Quand c’est bien fait, les personnes se challengent d’elles-mêmes.
Cette démarche est tout aussi valable pour le (ex-) P.-D.G. et les (anciens) Directeurs qui doivent faire un travail sur eux-mêmes pour adopter les bons comportements et bannir les vieilles habitudes managériales.
Quand la situation dérape et qu’on a de l’expérience, on a tendance à s’immiscer, à décider, à expliquer… pour gagner du temps. On gagne quelques minutes à ce moment-là mais on perd le temps du futur !
L’organisation bascule d’une organisation pyramidale/hiérarchique vers des cercles amenés à collaborer entre eux et reposant sur une code de gouvernance qui a été écrit par les représentants des collaborateurs et pas seulement le management.
La gouvernance collaborative est extrêmement cadrée par la raison d’être de l’entreprise et des différents cercles qui la compose et n’est pas « libérée » au sens où elle ne décide pas de ce qu’elle veut. En outre, elle ne s’appuie pas sur des décisions au consensus mais sur la responsabilité individuelle que chacun est encouragé/obligé de prendre en lien avec ses rôles, après sollicitation d’avis.

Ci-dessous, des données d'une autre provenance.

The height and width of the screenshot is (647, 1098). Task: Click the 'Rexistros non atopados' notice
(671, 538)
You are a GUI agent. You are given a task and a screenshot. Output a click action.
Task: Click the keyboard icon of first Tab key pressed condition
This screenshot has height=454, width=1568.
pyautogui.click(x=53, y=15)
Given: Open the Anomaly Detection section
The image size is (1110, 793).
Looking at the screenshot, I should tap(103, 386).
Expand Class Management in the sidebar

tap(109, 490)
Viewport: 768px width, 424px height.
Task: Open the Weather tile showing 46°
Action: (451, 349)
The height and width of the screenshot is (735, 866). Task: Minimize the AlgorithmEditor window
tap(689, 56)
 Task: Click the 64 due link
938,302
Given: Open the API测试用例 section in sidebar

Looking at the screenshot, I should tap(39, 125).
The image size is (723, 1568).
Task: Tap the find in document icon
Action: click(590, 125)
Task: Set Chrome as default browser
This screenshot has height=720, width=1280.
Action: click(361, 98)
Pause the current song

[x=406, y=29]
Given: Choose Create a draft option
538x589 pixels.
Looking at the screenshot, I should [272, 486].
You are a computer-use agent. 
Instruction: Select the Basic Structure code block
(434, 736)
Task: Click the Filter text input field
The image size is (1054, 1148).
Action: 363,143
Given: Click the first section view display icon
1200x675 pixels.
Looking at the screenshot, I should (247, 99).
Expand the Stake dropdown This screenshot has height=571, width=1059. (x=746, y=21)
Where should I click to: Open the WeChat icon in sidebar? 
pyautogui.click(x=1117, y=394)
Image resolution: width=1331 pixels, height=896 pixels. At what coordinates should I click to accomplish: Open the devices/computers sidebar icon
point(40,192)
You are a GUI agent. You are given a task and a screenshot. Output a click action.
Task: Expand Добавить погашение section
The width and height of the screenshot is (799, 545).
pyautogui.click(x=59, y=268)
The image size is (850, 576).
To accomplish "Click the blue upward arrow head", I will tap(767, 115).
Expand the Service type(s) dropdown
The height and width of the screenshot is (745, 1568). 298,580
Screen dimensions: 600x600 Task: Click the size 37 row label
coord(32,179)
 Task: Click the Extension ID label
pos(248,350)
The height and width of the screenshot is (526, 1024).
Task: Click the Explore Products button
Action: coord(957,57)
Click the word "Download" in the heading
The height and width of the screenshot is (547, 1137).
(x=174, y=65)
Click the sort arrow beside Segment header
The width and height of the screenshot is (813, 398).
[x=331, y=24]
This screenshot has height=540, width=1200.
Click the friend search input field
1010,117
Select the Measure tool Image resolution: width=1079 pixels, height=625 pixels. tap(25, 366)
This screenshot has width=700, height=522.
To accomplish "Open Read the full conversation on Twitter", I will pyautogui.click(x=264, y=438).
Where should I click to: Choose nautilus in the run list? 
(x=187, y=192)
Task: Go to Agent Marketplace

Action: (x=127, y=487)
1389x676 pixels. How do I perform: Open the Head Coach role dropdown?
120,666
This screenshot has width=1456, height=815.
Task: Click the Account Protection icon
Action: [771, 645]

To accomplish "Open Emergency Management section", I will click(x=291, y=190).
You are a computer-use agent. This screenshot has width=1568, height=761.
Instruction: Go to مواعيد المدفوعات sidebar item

À quel rythme opérer le changement ?
La transition est voulue la plus courte possible pour éviter de maintenir l’organisation trop longtemps dans un entre-deux qui rend le quotidien difficile pour les managers et la gestion budgétaire plus compliquée. En septembre 2020, 250 collaborateurs avaient basculé dans le mode collaboratif. Aujourd’hui, ce sont 500 collaborateurs ont basculé et l’objectif est de compléter la bascule d’ici fin décembre 2021 et de terminer l’implémentation d’ici au printemps 2022. Il est compliqué d’imprimer un rythme plus soutenu car l’accompagnement est crucial pour la réussite de la mise en œuvre et il nécessite du temps pour s’approprier les nouveaux fonctionnements et beaucoup de répétition du pourquoi et du comment.
Quels sont les résultats du changement ?
En termes de résultat, le NPS (Net Promoter Score, taux net d’avocat de la marque/l’entreprise) de Partena Professional est passé respectivement de +1 à +26 et de 0 à +9 à l’issue des deux premières phases pilotes. S’agissant du E-NPS (le NPS pour les employés de l’entreprise), celui-ci se situe à +5 pour les employés ayant basculé en mode collaboratif contre -12 pour ceux qui ne l’ont pas encore fait.
Remarque : un bon score pour le NPS se situe entre 0 et +30 et entre -10 et -10 pour le E-NPS.